そこで、よく聞く言葉について、「その言葉から期待される内容」と「実際の意味」についてまとめる。やや極端に書いているので、あたらずとも遠からずぐらいで読んでもらうのがいいだろう。

最適化

言葉から期待される内容

(ある制約条件のもとで)最も良い状態にするための施策のこと。

実際の意味

「今より良くする」こと。その施策が最適であることの理論的背景があるわけではなく、良くする度合いも大きくなのかちょっとなのかはやってみないとわからない。

データアナリスト

言葉から期待される内容

データ分析を行う人全般

実際の意味

  • (1)Excel職人
  • (2)パワポで資料を作る人
  • (3)上司やクライアントの意向を組んで作文できる能力のある人
  • (4)データは読めるけど世間の流れは読めない人

データサイエンティスト

言葉から期待される内容

高度な統計学や機械学習を使って分析を行うプロフェッショナル。

実際の意味

データサイエンティストと名乗っている人。資格があるわけでもなければ明確な定義があるわけでもないので、単なるExcel使いでもデータサイエンティストを名乗ることができる。

データ分析

言葉から期待される内容

意思決定のための情報を作ること。

実際の意味

上司やクライアントの意向に沿った意見を提出することで満足してもらい、褒めてもらうための政治活動。

ビックデータ

言葉から期待される内容

今までにない巨大なデータ。

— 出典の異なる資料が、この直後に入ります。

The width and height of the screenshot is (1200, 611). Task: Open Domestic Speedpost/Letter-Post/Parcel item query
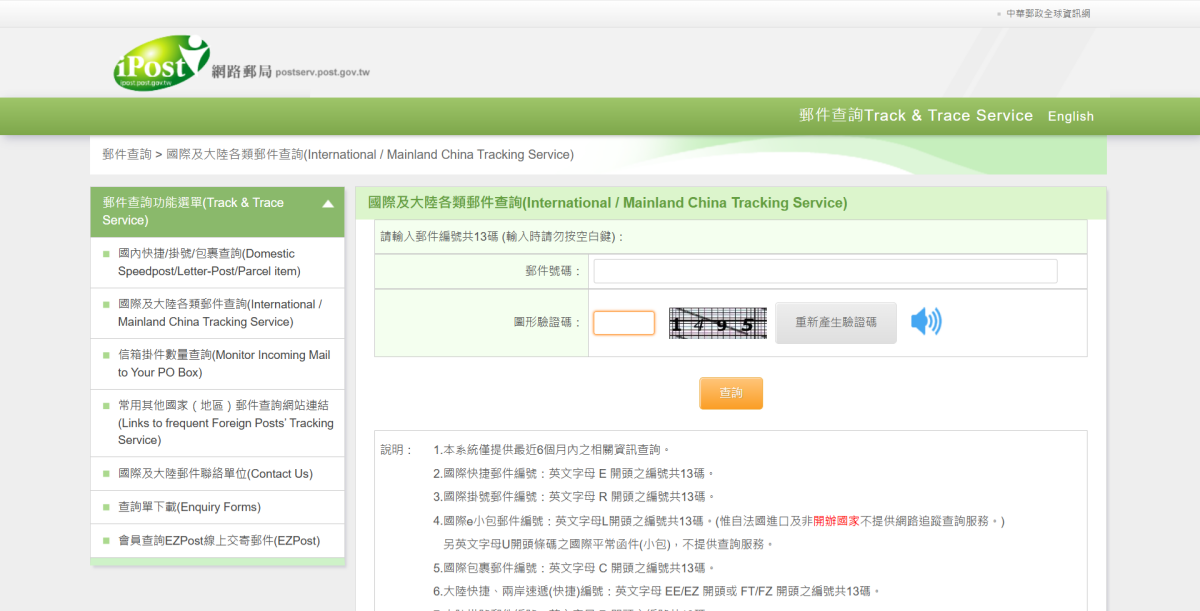coord(209,262)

その特徴としては「ボリューム(Volume)」「多様性(Variety)」「発生頻度(Velocity)」の3Vで表現されることが多い。

実際の意味

  • (1)以前より扱えるデータ量が劇的に増えたということ。ただしコンピューターが登場した時も、インターネットが出てきた時も「今までとは違う情報量が云々」と同じようなことが言われているのでさほど目新しい話ではない
  • (2)「ハイパービックデータ」もしくは「スーパービックデータ」の前振り
  • (3)人工知能が流行ったからもう用済み

人工知能

言葉から期待される内容

自分の望むことを自動でやってくれる超高性能なコンピューター。

実際の意味

自分の望むことをやってくれること。ごく単純な集計や人力による手作業であっても納得するなら問題ない。

言葉の意味の確認は大事

今回は半分ぐらいネタなので笑い話で済むが、実際には意図的に騙そうと曖昧にしたり、きちんとした定義がないのをよいことにありもしないスキルがあるように見せようとする際に使われる。その言葉をどのような意味で使っているかは常に確認することをお勧めする。